## USING THE INFORMATION
1: From the passage on Thera, copy the text starting with "Archeological excavations near" and going on through "at 1636 BC.".
2: Translate this sentence from the passage on Thera into Spanish: "Geologic studies indicate that at least 12 eruptive phases have occurred over the last one million years."

## GIVEN PASSAGE
******
Archeological excavations near the city of Akrotiri
in southern Thera have revealed Bronze Age ruins of a particularly
large and vibrant city, with well-preserved frescos and paintings,
together with numerous artifacts. The artifacts indicate that
the island of Thera was colonized by the Minoans, a Bronze Age
civilization named after the legendary King Minos of Crete. Thera
appears to have had a thriving Minoan economy provided by intensive
trade througout the eastern Mediterranean. Today, the remains
of this flourishing community lie buried under a thick blanket
of pumice generated by a massive Late Bronze Age eruption. The
exact date of the eruption remains somewhat controversial, although
most radiometric studies show that it falls between 1615-1645
BC, consistent with a pronounced acid-ice layer from the Greenland
cores, dated at 1636 BC.
The islands of Santorini did not form from a single event, but rather from a variety of eruptions over a long period of time. Geologic studies indicate that at least 12 eruptive phases have occurred over the last one million years. The late Bronze Age event was a Plinian eruption of epic proportions, with an estimated Volcanic Explosivity Index (VEI) of 6.9. The immensity of this eruption is equaled or surpassed by only seven other terrestrial eruptions in the past four millennia. Before this catastrophe, Santorini was a large circular island with a water-filled embayment to the south or southwest. During the late Bronze Age eruption, the central highland of the volcanic island collapsed to generate the modern caldera. As shown in the image above (copyright: Birke Schreiber, Hankensbuettel, Germany - www.kalliste.de), the subaerial remnants of which form the three-island archipelago of Thera, Therasia, and Aspronisi.
******
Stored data
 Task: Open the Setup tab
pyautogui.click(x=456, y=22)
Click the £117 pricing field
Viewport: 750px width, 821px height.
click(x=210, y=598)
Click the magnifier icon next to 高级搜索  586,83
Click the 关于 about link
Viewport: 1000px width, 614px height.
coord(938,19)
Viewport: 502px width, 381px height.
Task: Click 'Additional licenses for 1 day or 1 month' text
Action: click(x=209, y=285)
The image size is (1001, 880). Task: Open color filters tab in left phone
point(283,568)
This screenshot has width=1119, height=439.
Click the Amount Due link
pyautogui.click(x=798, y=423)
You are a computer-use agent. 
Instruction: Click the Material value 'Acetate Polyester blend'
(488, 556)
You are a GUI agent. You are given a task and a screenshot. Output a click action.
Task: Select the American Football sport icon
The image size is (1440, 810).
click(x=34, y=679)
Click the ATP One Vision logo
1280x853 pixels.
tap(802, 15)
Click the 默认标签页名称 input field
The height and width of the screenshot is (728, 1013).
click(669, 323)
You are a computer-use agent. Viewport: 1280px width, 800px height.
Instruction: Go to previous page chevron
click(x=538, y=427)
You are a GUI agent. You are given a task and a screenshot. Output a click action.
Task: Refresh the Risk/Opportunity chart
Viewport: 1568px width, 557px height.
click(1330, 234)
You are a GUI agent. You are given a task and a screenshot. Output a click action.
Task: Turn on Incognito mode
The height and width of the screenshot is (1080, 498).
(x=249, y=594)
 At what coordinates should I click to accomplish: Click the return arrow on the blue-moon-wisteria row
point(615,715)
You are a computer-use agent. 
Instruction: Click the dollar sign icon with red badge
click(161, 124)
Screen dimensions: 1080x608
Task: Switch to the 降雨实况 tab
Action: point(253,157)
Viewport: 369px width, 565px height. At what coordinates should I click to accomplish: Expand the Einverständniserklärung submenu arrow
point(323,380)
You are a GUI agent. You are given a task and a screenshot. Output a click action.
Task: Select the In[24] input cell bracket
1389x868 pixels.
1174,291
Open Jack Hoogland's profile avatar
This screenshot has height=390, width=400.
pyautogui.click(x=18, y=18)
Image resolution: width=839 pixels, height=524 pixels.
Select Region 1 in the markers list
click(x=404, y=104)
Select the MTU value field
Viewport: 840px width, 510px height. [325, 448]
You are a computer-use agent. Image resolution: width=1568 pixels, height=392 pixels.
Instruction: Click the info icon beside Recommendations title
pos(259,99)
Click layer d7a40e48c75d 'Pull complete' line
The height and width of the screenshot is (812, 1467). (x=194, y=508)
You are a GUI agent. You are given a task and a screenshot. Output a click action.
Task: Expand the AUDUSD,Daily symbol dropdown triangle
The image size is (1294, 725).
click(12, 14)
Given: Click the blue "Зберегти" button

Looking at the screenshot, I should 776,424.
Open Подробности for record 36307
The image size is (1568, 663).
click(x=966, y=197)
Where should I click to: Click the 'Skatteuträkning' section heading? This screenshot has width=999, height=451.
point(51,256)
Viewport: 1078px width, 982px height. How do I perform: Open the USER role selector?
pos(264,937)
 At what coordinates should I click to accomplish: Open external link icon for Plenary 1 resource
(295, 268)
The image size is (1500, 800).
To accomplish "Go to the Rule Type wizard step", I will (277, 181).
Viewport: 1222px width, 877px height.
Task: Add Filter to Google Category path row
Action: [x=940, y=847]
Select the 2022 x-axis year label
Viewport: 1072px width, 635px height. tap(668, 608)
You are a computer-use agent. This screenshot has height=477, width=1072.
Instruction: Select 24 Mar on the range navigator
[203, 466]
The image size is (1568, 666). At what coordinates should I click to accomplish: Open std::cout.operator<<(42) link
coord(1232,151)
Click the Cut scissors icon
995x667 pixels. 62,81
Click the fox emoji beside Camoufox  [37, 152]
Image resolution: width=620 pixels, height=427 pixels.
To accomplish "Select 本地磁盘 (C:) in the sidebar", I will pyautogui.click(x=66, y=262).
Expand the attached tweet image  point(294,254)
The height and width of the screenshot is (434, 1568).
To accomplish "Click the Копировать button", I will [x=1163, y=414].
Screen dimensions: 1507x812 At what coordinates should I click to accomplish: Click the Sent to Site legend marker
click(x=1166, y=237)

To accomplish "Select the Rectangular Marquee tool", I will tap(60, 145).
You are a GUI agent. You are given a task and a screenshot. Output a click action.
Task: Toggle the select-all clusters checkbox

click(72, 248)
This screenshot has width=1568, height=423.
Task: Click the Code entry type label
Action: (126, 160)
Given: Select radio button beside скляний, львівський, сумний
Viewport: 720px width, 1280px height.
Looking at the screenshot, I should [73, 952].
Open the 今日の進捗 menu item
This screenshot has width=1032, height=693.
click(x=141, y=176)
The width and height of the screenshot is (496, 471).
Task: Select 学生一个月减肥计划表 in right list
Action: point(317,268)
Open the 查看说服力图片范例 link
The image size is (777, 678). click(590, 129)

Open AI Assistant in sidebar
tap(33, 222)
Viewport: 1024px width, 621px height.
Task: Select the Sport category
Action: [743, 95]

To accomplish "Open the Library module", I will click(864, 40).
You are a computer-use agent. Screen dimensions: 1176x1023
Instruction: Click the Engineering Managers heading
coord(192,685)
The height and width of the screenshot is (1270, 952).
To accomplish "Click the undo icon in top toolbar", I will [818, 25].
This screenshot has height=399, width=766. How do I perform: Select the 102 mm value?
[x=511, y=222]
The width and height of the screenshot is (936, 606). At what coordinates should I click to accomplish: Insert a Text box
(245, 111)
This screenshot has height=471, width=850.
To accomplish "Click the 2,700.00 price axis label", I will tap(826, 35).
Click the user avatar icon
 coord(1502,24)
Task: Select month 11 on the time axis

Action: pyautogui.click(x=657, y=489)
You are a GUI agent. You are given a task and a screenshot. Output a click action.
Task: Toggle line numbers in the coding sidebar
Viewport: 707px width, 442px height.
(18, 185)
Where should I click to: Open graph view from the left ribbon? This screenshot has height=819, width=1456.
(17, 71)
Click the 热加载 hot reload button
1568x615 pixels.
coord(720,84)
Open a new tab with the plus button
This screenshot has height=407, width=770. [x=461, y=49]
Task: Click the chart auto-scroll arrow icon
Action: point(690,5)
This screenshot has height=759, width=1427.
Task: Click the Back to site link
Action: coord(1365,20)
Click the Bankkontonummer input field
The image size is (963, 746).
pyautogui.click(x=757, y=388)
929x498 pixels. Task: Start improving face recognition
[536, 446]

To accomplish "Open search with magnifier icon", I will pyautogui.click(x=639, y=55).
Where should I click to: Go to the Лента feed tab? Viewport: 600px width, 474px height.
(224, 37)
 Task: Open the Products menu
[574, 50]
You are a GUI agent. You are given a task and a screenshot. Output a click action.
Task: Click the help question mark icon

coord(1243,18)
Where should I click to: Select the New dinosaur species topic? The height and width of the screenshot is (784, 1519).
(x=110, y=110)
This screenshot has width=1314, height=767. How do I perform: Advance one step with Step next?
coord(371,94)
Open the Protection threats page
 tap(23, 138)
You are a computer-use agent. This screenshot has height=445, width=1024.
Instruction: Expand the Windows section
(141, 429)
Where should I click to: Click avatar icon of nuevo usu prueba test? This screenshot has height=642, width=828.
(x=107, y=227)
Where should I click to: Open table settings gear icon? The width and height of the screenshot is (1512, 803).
******
## YOUR RESPONSES
1:
Archeological excavations near the city of Akrotiri
in southern Thera have revealed Bronze Age ruins of a particularly
large and vibrant city, with well-preserved frescos and paintings,
together with numerous artifacts. The artifacts indicate that
the island of Thera was colonized by the Minoans, a Bronze Age
civilization named after the legendary King Minos of Crete. Thera
appears to have had a thriving Minoan economy provided by intensive
trade througout the eastern Mediterranean. Today, the remains
of this flourishing community lie buried under a thick blanket
of pumice generated by a massive Late Bronze Age eruption. The
exact date of the eruption remains somewhat controversial, although
most radiometric studies show that it falls between 1615-1645
BC, consistent with a pronounced acid-ice layer from the Greenland
cores, dated at 1636 BC.

2: Los estudios geológicos indican que se han producido al menos 12 fases eruptivas durante el último millón de años.